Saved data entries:

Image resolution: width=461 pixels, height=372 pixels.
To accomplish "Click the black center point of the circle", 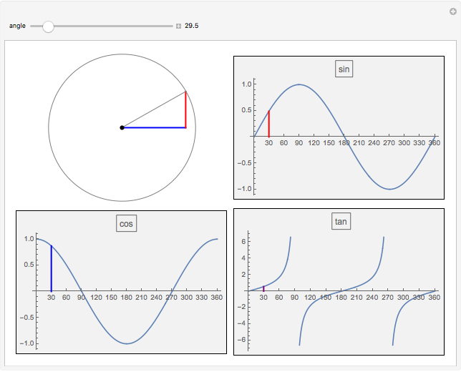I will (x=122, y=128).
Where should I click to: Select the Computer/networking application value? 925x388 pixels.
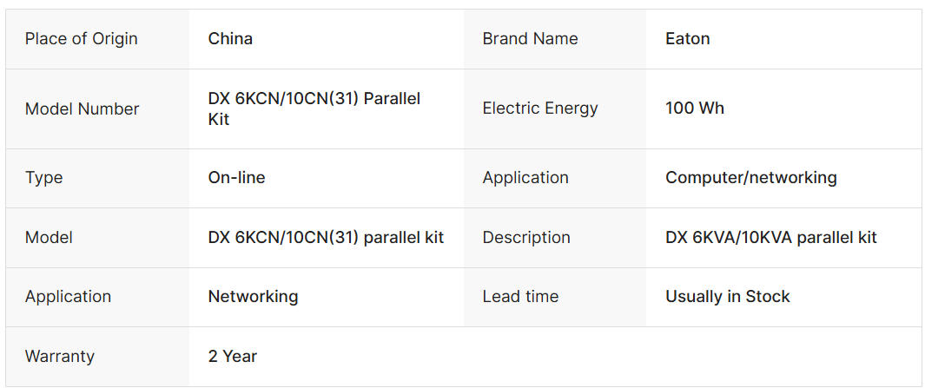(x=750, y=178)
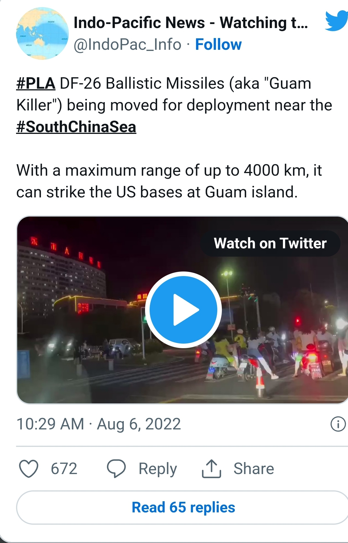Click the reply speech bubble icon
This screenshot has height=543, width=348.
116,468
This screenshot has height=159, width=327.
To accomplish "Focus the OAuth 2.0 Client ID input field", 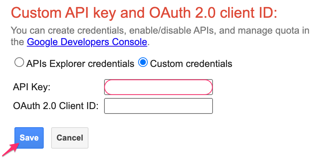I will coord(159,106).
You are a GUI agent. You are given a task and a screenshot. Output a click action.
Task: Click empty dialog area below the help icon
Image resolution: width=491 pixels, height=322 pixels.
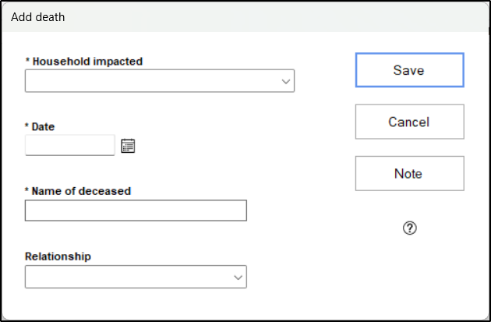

TASK INSTRUCTIONS
Look through the data above. Copy every line with the string "Image" in it.

SOLUTION TO THE PROBLEM
Image resolution: width=461 pixels, height=372 pixels.
Image resolution: width=491 pixels, height=322 pixels.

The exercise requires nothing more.